» Document segment:

Sensitivity analysis

We did not propose any sensitivity analyses as we expected the number of available trials to be low.

Results

Description of studies

See: Characteristics of included studies; Characteristics of excluded studies.

Results of the search

The search yielded 4449 records, of which two trials fulfilled the inclusion criteria and were included in the review (Figure 1). An additional search for ongoing or registered trials in ClinicalTrials.gov and the WHO ICTRP retrieved 44 records, of which 9 records included paracetamol as an intervention. One record was from a study already included in this review (Williams 2014); we have described the other eight under Excluded studies.


Study flow diagram.

Study flow diagram.

Included studies

We have included two trials in this review (Nadler 2002; Williams 2014), with a total sample size of 1785 participants (133 and 1653 participants, respectively). We did not include one trial in the meta‐analysis as it did not report results for the placebo group, and all attempts to contact the authors and the pharmaceutical company that funded the study were unsuccessful (Nadler 2002).

» Data below:
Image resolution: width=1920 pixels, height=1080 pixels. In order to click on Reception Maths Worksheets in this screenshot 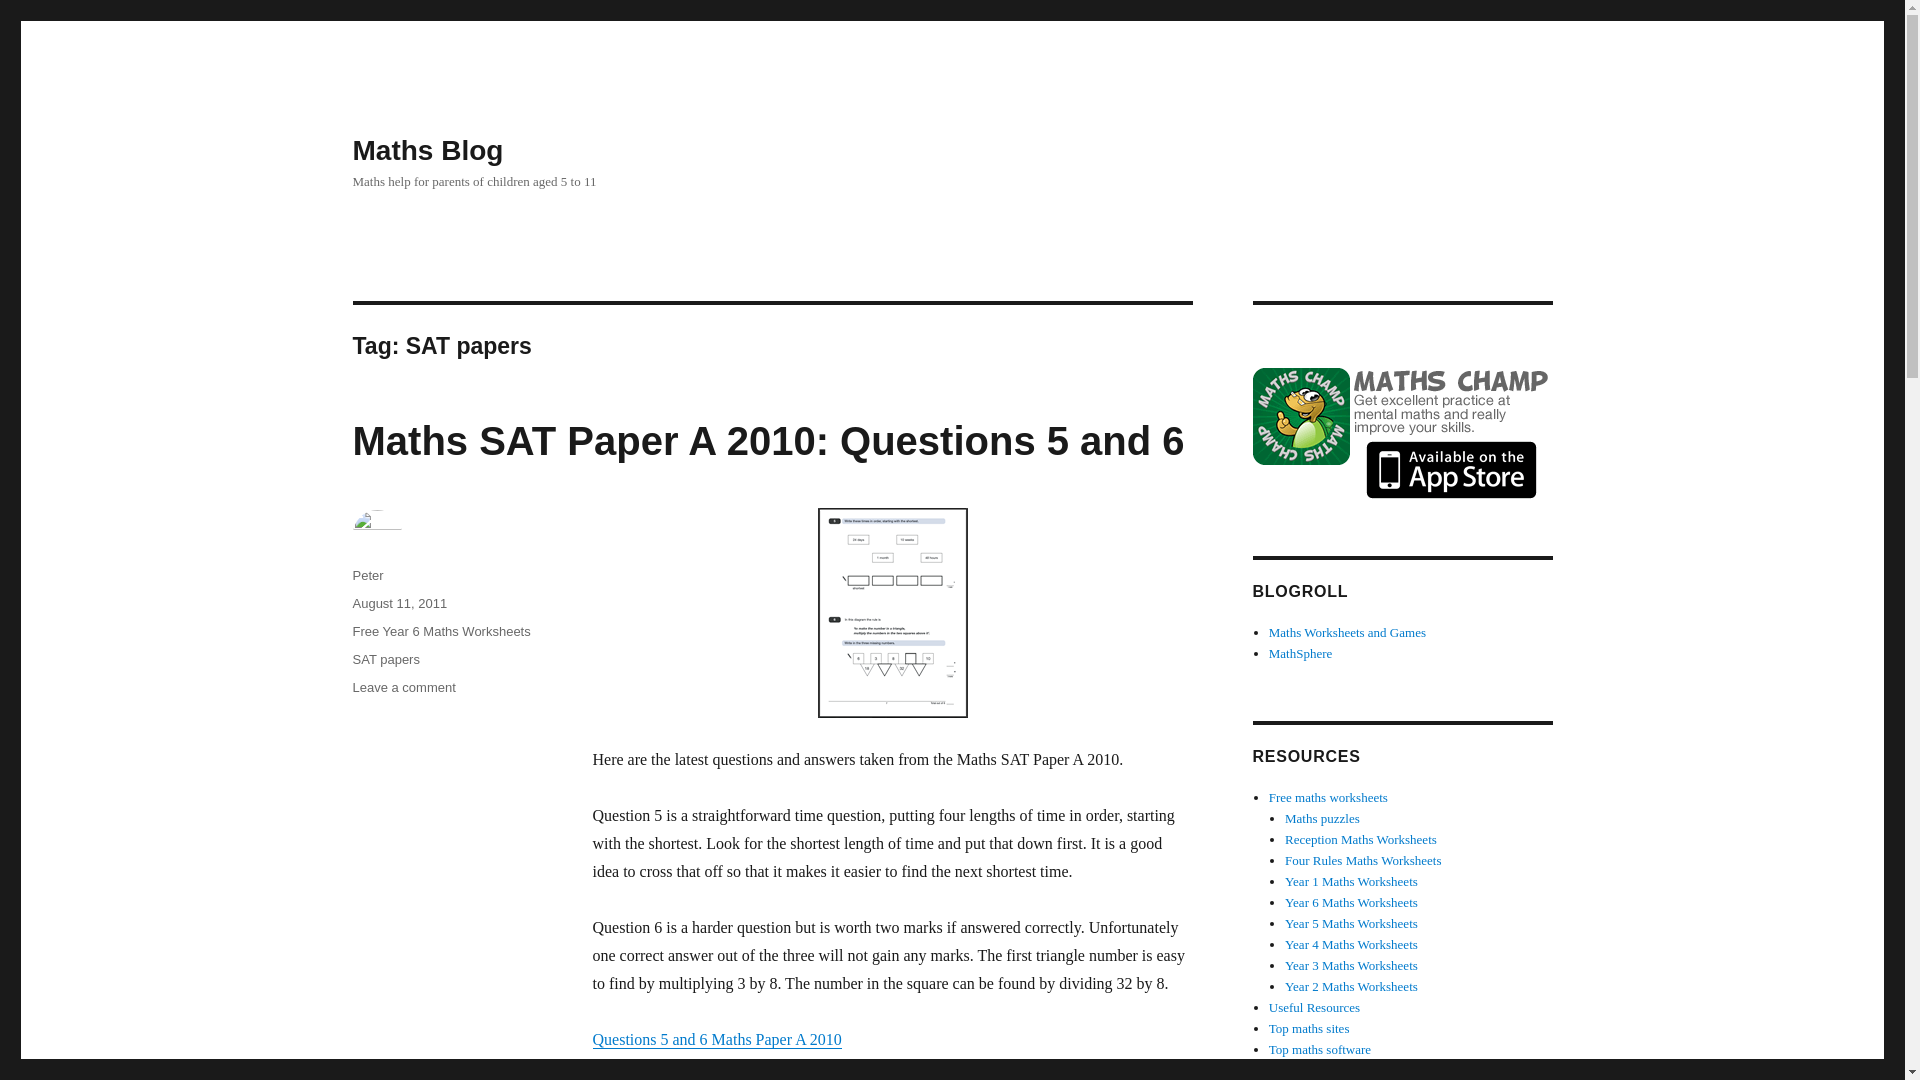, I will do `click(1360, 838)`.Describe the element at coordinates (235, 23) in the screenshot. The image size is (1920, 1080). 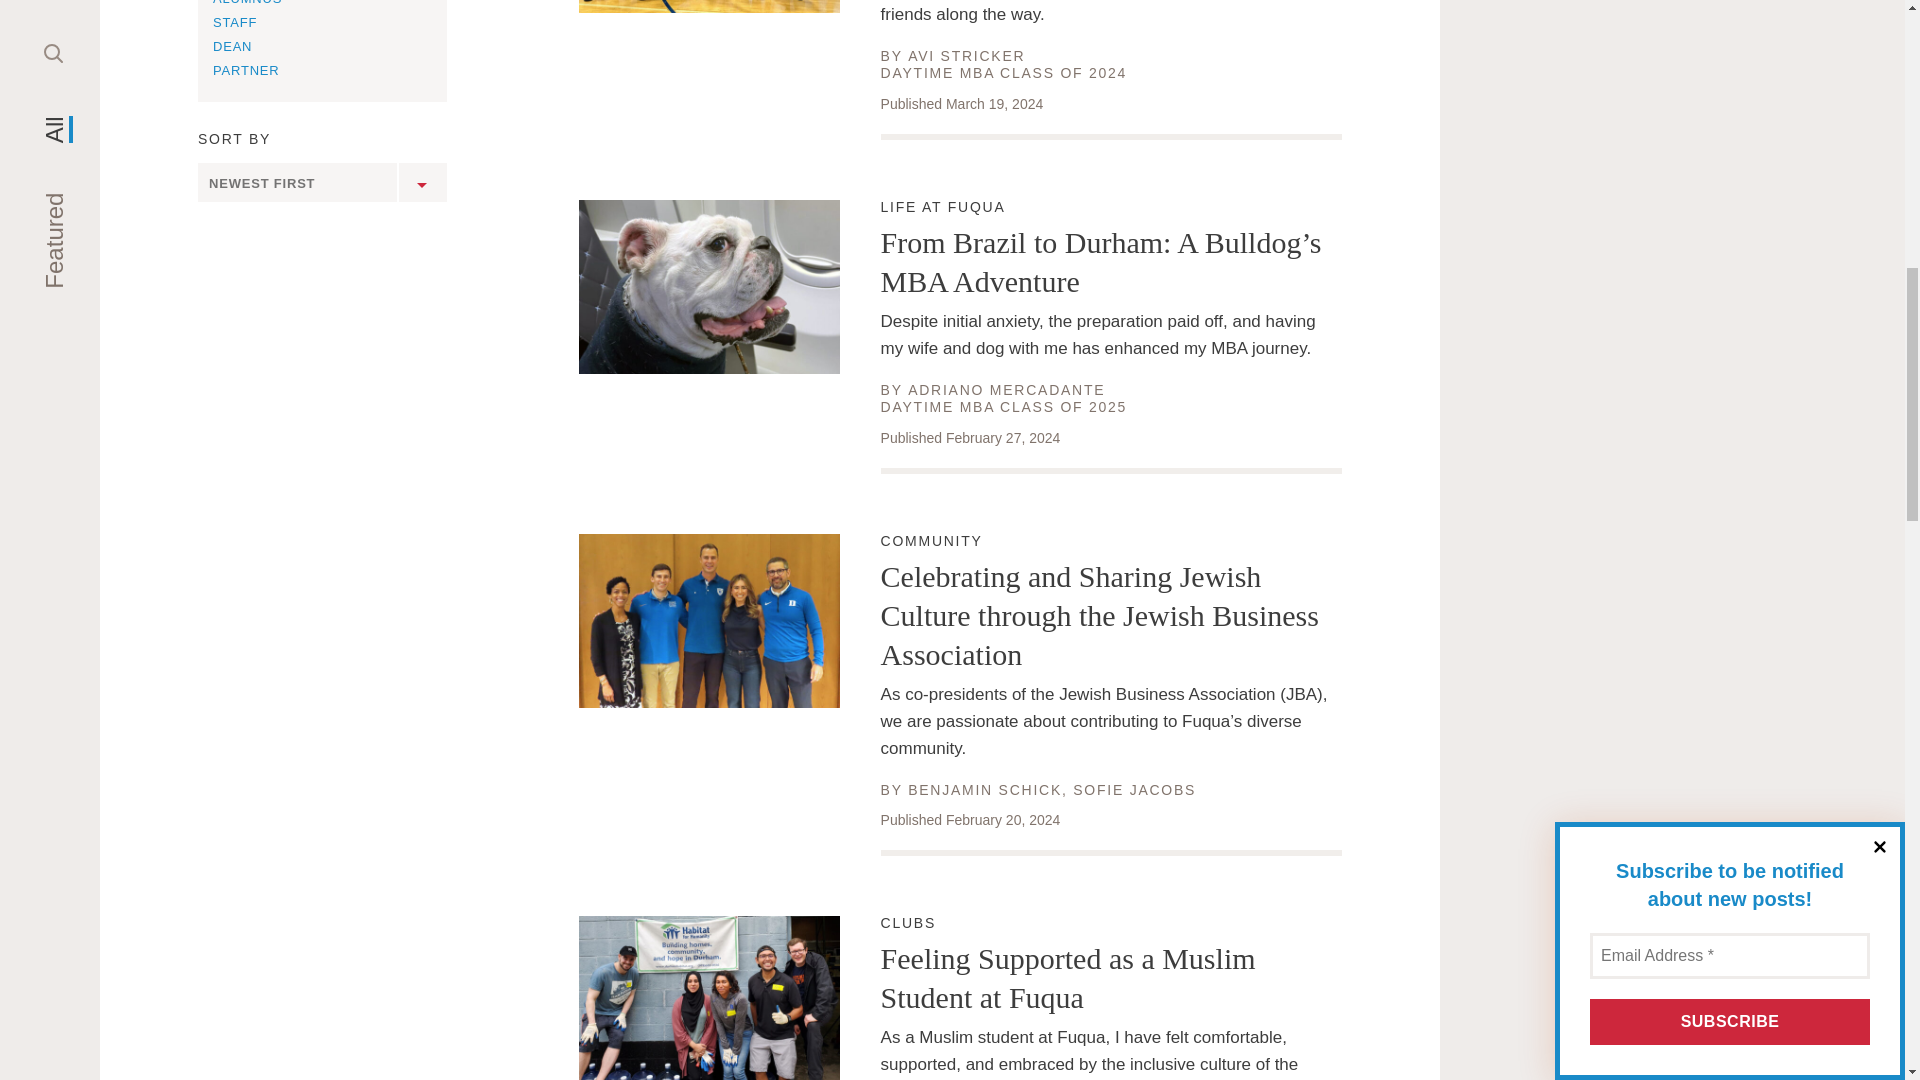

» Task statement:
Copy the review text from "We have included" up to and including "unsuccessful (Nadler 2002).", changing "pharmaceutical company" to "drug manufacturer".

» Response to this exercise:
We have included two trials in this review (Nadler 2002; Williams 2014), with a total sample size of 1785 participants (133 and 1653 participants, respectively). We did not include one trial in the meta‐analysis as it did not report results for the placebo group, and all attempts to contact the authors and the drug manufacturer that funded the study were unsuccessful (Nadler 2002).